Ante la evidente crudeza de sus palabras, la periodista que encabeza la entrevista decide confrontar directamente al progenitor de los abusadores formulándole una pregunta explícita: "Entonces, ¿usted no lo considera una violación?". Sin un ápice de titubeo o duda moral, el padre responde de forma escueta y demoledora: "Bueno, yo no". Al recordársele de forma inmediata de las actas procesales que la víctima de la red criminal tenía tan solo 13 años al momento de sufrir la agresión (hecho que incluso derivó en un embarazo infantil), el hombre opta por matizar sus argumentos arremetiendo contra el sistema judicial británico.
"Bueno, sí, obviamente hay cierta responsabilidad por ello. Pero, en lo que respecta al grooming o captación sexual, creo que el juez se ha excedido, el jurado se ha excedido, la policía se ha excedido, solo por esta herida", concluye el padre en el video.

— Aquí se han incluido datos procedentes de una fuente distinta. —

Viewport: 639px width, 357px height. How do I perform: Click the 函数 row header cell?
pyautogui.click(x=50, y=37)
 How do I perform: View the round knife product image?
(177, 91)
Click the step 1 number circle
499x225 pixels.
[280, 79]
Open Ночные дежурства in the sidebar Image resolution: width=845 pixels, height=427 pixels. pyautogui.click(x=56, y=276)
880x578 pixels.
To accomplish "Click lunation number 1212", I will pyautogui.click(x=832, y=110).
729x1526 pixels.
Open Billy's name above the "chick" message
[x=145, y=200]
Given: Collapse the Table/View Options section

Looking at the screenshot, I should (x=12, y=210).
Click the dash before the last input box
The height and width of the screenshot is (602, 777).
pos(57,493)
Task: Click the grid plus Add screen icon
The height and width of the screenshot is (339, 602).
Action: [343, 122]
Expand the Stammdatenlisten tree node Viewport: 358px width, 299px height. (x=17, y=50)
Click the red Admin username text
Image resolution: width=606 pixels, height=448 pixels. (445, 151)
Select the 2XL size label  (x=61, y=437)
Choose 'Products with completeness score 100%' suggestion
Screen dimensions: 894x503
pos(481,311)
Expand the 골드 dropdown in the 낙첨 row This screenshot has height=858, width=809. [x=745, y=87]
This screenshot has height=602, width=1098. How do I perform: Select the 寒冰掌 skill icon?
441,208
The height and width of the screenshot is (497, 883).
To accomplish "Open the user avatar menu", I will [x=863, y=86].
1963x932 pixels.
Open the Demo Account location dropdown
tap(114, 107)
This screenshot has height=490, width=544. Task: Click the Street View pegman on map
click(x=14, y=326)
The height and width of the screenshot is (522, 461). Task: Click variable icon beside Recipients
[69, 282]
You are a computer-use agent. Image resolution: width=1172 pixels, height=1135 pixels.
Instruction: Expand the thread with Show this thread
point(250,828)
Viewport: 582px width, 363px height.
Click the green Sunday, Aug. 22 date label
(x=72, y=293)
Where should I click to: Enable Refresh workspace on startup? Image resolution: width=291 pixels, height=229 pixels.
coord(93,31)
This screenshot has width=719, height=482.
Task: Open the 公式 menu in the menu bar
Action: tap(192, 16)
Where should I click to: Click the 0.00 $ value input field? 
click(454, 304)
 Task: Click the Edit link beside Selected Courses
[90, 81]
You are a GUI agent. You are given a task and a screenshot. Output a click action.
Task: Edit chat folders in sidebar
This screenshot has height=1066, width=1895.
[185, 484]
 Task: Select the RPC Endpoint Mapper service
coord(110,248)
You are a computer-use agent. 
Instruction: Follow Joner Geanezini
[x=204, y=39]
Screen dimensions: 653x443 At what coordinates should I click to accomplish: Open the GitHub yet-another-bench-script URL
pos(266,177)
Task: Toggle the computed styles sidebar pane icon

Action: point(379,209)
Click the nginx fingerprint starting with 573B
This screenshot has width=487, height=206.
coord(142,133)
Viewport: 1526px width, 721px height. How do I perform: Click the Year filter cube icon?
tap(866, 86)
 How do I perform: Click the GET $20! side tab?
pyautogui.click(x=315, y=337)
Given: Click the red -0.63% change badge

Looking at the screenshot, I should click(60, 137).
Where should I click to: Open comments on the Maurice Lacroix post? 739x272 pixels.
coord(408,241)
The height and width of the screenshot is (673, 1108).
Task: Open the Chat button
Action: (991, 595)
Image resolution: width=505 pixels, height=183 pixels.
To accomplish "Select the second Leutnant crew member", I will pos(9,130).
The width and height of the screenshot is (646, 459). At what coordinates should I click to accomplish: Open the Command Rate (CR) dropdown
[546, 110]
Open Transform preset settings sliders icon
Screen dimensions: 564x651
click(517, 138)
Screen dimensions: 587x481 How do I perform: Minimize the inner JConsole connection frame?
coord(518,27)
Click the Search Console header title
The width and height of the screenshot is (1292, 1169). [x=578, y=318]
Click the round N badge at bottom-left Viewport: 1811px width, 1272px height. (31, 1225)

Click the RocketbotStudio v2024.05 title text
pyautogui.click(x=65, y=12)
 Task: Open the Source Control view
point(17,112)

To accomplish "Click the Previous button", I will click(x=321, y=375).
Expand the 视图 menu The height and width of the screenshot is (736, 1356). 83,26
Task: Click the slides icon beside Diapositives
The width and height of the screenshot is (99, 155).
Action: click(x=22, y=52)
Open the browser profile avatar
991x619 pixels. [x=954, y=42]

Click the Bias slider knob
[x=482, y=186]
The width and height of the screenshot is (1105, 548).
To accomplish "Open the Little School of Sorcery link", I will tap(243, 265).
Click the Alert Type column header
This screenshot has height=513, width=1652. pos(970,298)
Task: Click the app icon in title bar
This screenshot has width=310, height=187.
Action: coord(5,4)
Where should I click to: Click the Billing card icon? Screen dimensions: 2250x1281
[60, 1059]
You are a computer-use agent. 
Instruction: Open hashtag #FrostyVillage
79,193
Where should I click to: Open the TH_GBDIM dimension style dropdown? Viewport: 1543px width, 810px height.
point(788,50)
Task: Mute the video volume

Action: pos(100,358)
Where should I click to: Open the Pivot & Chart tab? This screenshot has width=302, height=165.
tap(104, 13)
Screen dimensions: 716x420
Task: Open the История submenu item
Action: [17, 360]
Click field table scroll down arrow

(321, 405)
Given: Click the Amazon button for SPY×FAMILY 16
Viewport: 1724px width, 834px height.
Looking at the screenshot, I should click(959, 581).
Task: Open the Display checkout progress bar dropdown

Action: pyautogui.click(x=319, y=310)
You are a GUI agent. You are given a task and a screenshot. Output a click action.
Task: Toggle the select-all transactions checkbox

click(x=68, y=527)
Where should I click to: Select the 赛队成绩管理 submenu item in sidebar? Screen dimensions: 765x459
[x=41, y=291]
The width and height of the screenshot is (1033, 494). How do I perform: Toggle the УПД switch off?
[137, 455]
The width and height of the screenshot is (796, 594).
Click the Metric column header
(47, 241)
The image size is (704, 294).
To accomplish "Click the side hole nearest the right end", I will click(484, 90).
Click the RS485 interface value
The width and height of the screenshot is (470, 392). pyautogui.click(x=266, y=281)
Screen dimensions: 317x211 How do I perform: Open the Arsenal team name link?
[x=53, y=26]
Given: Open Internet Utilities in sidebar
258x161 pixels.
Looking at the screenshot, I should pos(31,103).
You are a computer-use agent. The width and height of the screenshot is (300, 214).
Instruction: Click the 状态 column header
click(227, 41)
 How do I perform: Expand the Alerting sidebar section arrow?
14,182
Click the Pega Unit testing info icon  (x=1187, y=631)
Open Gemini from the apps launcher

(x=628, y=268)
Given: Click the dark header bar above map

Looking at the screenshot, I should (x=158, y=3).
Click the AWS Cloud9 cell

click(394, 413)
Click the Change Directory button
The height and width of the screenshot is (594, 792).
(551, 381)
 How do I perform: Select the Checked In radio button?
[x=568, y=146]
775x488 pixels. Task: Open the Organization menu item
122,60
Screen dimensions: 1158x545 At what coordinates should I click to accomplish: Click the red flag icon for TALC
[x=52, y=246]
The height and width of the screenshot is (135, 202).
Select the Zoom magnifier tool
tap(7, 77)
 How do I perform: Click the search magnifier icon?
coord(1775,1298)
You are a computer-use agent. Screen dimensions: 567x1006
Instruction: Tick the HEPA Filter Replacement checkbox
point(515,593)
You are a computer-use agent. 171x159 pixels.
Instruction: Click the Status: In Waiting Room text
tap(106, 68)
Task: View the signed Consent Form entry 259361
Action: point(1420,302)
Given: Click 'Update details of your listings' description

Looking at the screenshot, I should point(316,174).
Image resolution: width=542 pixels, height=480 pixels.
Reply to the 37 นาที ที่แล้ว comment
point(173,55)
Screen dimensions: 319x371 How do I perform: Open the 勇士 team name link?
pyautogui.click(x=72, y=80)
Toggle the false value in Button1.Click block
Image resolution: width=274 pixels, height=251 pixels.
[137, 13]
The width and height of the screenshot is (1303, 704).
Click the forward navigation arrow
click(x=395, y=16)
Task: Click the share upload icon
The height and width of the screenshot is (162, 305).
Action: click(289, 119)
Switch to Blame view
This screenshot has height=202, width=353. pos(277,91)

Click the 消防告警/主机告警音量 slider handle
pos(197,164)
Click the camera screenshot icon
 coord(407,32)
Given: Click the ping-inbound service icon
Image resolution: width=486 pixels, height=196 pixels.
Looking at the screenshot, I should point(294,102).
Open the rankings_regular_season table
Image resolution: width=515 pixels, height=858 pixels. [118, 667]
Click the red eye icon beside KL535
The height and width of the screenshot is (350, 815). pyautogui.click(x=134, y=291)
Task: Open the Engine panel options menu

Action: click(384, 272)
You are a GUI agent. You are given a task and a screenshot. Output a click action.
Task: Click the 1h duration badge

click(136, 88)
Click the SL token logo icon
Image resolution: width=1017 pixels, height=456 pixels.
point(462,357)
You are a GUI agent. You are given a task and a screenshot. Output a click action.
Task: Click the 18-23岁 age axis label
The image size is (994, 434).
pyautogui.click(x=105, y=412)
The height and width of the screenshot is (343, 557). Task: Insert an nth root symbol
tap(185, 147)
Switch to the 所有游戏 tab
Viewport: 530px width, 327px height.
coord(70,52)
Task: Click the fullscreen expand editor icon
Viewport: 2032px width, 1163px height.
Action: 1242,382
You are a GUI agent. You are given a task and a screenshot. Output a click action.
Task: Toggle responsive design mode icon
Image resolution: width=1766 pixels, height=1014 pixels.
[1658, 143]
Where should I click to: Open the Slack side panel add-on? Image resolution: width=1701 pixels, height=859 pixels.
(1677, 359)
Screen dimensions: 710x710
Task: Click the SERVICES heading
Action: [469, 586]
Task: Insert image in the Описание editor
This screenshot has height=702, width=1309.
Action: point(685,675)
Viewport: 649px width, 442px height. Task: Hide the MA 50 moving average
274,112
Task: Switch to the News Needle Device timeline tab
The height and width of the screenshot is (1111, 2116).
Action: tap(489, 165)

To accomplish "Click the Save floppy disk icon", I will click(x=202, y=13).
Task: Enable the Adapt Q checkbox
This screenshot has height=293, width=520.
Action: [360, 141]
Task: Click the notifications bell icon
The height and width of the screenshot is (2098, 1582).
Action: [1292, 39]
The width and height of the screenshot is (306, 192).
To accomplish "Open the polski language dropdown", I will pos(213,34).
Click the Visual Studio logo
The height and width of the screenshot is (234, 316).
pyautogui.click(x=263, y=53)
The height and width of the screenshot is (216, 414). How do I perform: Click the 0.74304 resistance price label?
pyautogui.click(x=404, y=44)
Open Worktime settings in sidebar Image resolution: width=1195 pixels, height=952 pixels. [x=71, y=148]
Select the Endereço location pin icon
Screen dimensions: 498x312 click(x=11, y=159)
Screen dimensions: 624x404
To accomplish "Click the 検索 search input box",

El resurgimiento y la masiva viralización de estas imágenes coinciden con la divulgación de las auditorías nacionales del informe sobre las redes de explotación. Dicho documento desclasifica minuciosamente cómo durante más de una década, redes criminales compuestas en su inmensa mayoría por inmigrantes y ciudadanos de origen pakistaní explotaron, coaccionaron y torturaron sexualmente a cientos de adolescentes británicas pertenecientes a entornos vulnerables o bajo el cuidado de los servicios sociales, operando con impunidad en localidades de la periferia como Rochdale, Oldham y Rotherham.
La indignación en las calles británicas no solo apunta a la inmundicia moral de los perpetradores y sus familias, sino hacia la negligencia y cómplice de las autoridades públicas. Las conclusiones del informe ratifican que los departamentos de servicios sociales, la policía local y los inspectores sanitarios tenían pleno conocimiento de los patrones de abuso que sufrían las menores desde finales de los años noventa; sin embargo, los funcionarios públicos prefirieron archivar las denuncias, ignorar las señales de alerta y silenciar deliberadamente a las víctimas por miedo a ser tachados de racistas o a generar tensiones comunitarias.